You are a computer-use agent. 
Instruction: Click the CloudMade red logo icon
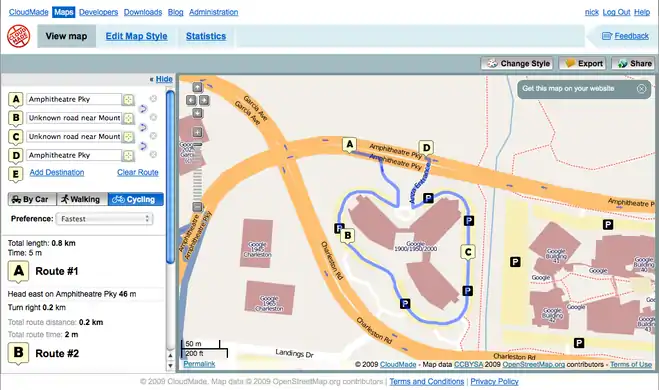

---

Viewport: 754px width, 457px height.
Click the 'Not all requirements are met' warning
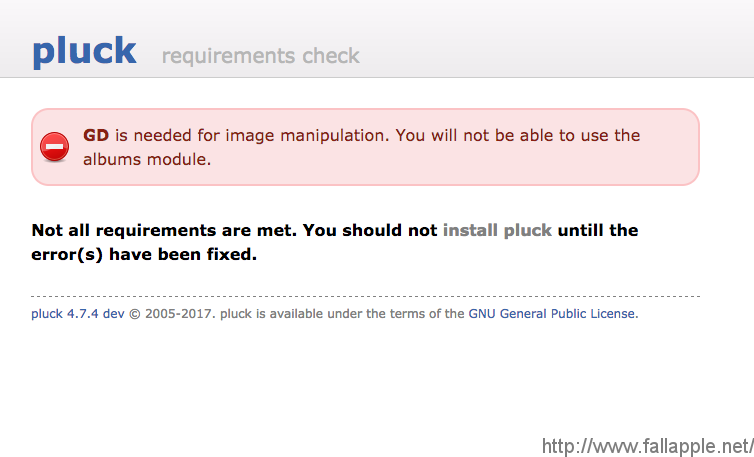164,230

-- What the task requires --
Using the listing above, copy exactly the line that contains "You are a computer-use agent.", the line that contains "Instruction: Click the", and each line that falls between them.

-- Task answer --
You are a computer-use agent. 
Instruction: Click the CloudMade red logo icon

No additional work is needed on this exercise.